Pour le second tour, la présidente du Front national appelle les 6,4 millions d’électeurs qui ont porté leurs suffrages sur elle au premier tour à ne voter ni pour Nicolas Sarkozy, ni pour François Hollande

«Une boussole». Un «centre de gravité». Dans son discours du 1er Mai, Marine Le Pen a misé sur l’emphase pour décrire le rôle qu’elle s’attribue désormais dans la vie politique française. Le décor concourt à donner du lustre à ses propos: derrière elle, l’Opéra de Paris, un fond de scène à l’effigie de Jeanne d’Arc, le Boléro de Ravel et quelques mesures de Verdi pour l’entrée en piste de Jean-Marie Le Pen. Forte des 17,9% de suffrages recueillis le 22 avril, au premier tour de l’élection présidentielle, Marine Le Pen s’est adressée à un public de 10 000 à 30 000 partisans réunis devant elle pour célébrer à la fois les 600 ans de la naissance de Jeanne d’Arc, la Fête du travail et «la nation», et écouter la consigne de vote pour le second tour.

«Les débats se structurent autour de nos propositions. Nous avons posé les fondations de notre proche arrivée au pouvoir», prédit la présidente du Front national. «Quel effet cela fait-il de passer du rôle d’idiot qui vote Marine Le Pen à celui d’arbitre de l’élection présidentielle?» s’interroge-t-elle. «On est chez nous!» répond la foule.

Après une heure de discours – durant lequel elle fustige les «mensonges» de l’UMP et du PS, ainsi que leur «danse du ventre spectaculaire» devant ses 6,4 millions d’électeurs –, Marine Le Pen annonce son choix: «Dimanche, je voterai blanc. Je n’accorderai ni confiance ni mandat aux deux candidats qui s’ingénient à faire perdre la France.»
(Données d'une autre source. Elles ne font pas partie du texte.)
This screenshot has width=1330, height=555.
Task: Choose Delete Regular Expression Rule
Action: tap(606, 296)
Le mot d’ordre ne surprend guère. Il avait été défloré ces derniers jours par les proches de la patronne du FN. Mais il porte. Une immense acclamation monte de la place. «C’est ça qu’on attendait», hurle une quinquagénaire arrivée de Haute-Savoie. Parmi les militants qui ont défilé depuis la place du Palais royal jusqu’à la statue de Jeanne d’Arc, place des Pyramides, avant de remonter sur l’Opéra, les avis sont partagés. Beaucoup de sympathisants suivront la consigne, s’abstiendront ou feront un vote nul, comme Gabriel, venu d’un village de Bretagne qui a voté à 31,7% pour la candidate frontiste. Ce chauffeur routier encarté depuis 2002, par ailleurs délégué syndical, n’a pas de mots assez durs contre le «système UMPS»: «Je voterai Marine Le Pen avec un cœur», annonce-t-il. Comme lui, d’autres militants ont gardé, à l’issue du premier tour, un bulletin au nom de la patronne du FN pour pouvoir le glisser dans l’urne le 6 mai. «On ne peut pas en permanence nous mépriser, dire des infamies sur notre mouvement, puis nous demander nos voix», confirme François, qui vit à Bordeaux et votera blanc.
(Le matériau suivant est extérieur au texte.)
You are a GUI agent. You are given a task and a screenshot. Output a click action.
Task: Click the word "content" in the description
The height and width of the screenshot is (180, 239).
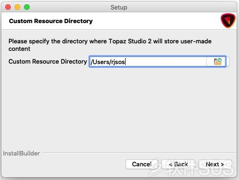pos(19,49)
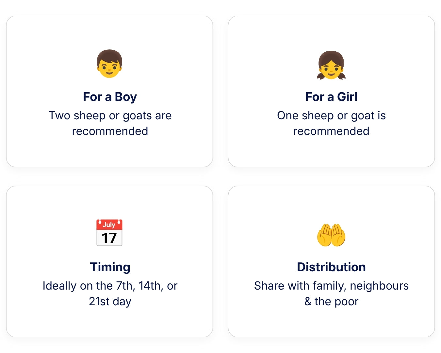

Gabriel pronostique que les électeurs FN seront 25% à voter ainsi: 25% à choisir François Hollande «parce qu’ils en veulent trop à Sarkozy», tandis que l’autre moitié choisira le président sortant. «Je voterai Sarkozy parce que c’est le moins pire des deux», confirme Jean-Luc, un informaticien parisien. «Moi de même. Je me sens obligé de voter à droite», ajoute Thierry, le maire de Sassey-sur-Meuse, en Lorraine, village de 124 habitants qui a voté FN à 49,8% au premier tour. «Si François Hollande est élu, il n’y aura plus un sou en caisse.»
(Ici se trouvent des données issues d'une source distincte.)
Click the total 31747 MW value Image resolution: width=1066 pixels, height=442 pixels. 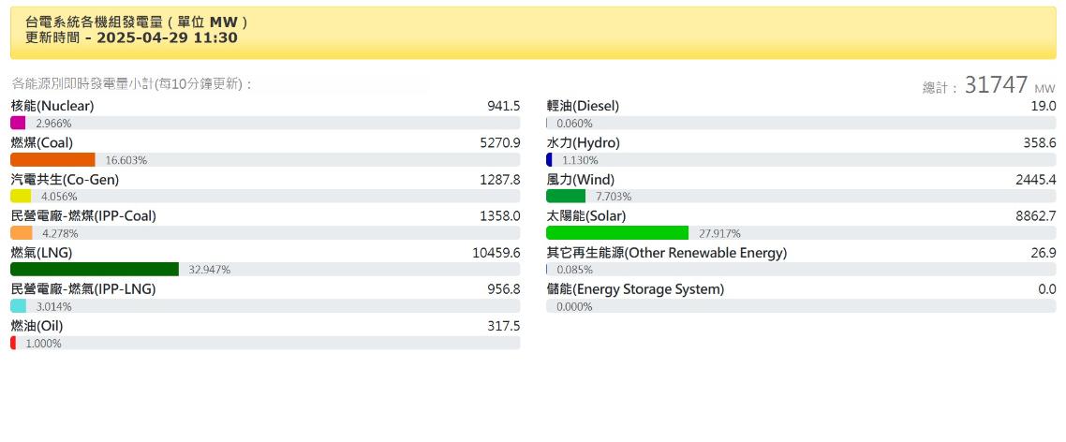point(997,85)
Aux cris de «Ni droite, ni gauche, Front national!», le cortège avance, drapeaux bleu-blanc-rouge tournoyants. Certains avouent qu’ils glisseront stratégiquement dans l’urne un bulletin au nom de François Hollande. «Avec tous mes copains, à la fac, on va voter Hollande pour que Marine puisse être élue présidente dans cinq ans, tellement on sera au fond du gouffre. Elle sera alors notre Jeanne d’Arc», s’enflamme Michel, étudiant à Avignon.

Au-delà de la consigne de vote, Marine Le Pen est déjà tournée vers les élections législatives du mois de juin. Elle attaque avec force les personnalités de l’UMP comme Nathalie Kosciusko-Morizet qui ont déclaré qu’elles voteraient socialiste pour faire barrage au FN.

Le 22 avril, la candidate frontiste est arrivée en tête ou seconde dans 116 circonscriptions sur 577. Selon un décompte du Monde, les scores du premier tour permettent au Front national d’espérer être présent dans plus de 350 circonscriptions au second tour, le 17 juin prochain. Le parti nationaliste rêve d’avoir suffisamment de députés (plus de 15) pour créer un groupe à l’Assemblée nationale. Poursuivant sa stratégie de dédiabolisation et misant sur l’adhésion à sa personnalité, la présidente du mouvement évite désormais jusqu’à l’usage du mot «Front national». Les candidats frontistes – rebaptisés «marinistes» – se présenteront sous l’étiquette du «Rassemblement bleu Marine». Prémices d’un changement de nom? ö Page 15

«On ne peut pas en permanence nous mépriser,puis nous demander nos voix»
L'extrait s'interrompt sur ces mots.